Some employers have suggested that they may introduce more robust screening after appointment when it becomes perfectly legal to scrutinise health and increased monitoring of performance and attendance in order to filter out the reluctant claimants as quickly as possible.
Again, we won’t know the true effects of the new Act until more case law has been established, by which time a new Government may be in place and have a further review of welfare benefits deciding that we can’t afford them at all.
Accounting for quality
On another issue, thank you for Dr Richard Preece’s Devil’s Advocate column (Occupational Health, November, 2010). It made me aware of a further piece of legislation launched on the same day as the Equality Act that had completely (although not surprisingly) escaped my notice.
I discovered that my own business – People Asset Management – was named in this column as an organisation that “may reach the threshold for NHS work” and will be required to prepare Quality Accounts under the “Quality Accounts Regulations 2010” for publication on the NHS Choices website.
I contacted my finance manager to get her on board and ready to publish said Accounts, only to find that it is accounting for quality services rather than the “quality” or otherwise of my business accounts.
I should be, and am of course, duly shamed. Apologies to Occupational Health if you had already published details of this further bureaucratic legislation.
I may well have skim read it and ignored it as not relevant to me as a private organisation.
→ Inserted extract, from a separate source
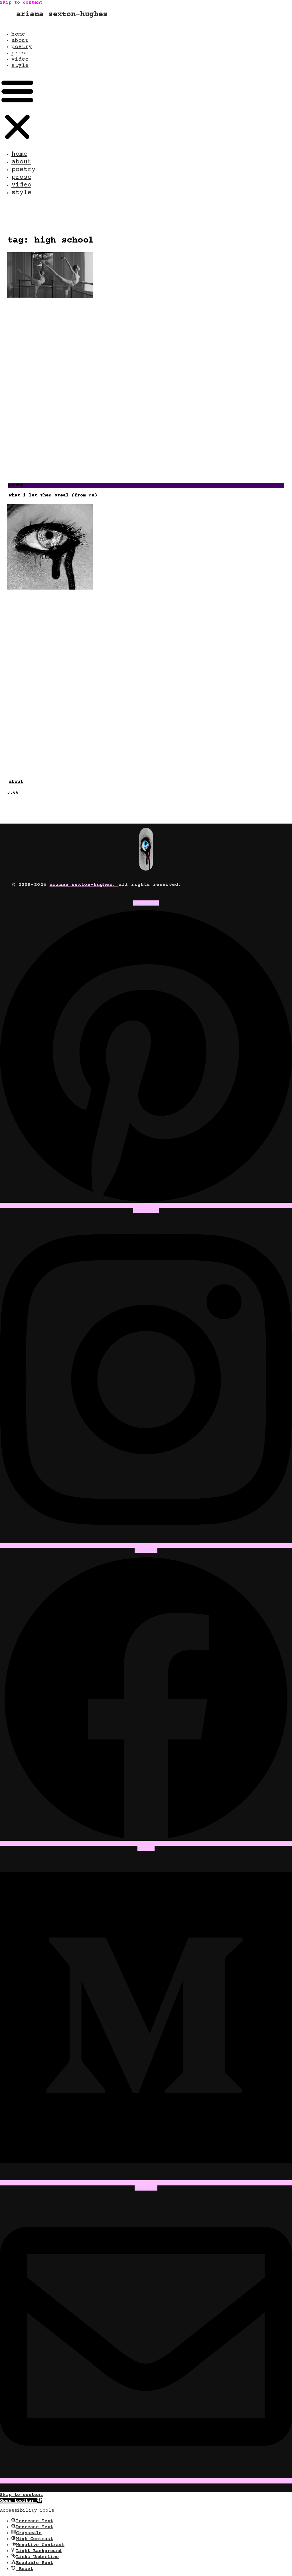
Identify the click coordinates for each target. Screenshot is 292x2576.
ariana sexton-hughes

As for Dr Preece’s view that the Quality Accounts Regulations have an “aim to make sure that people are treated appropriately and organisations held to account for this”, this is the first year in which Quality Accounts have been published under the guidance issued by the Department of Health, in which independent providers to the NHS are expected to comply with the same guidance as NHS Foundation Trusts. So that we can waste as much money as they do? Oops, not another conspiracy?
Jane Fairburn is OH services director at People Asset Management.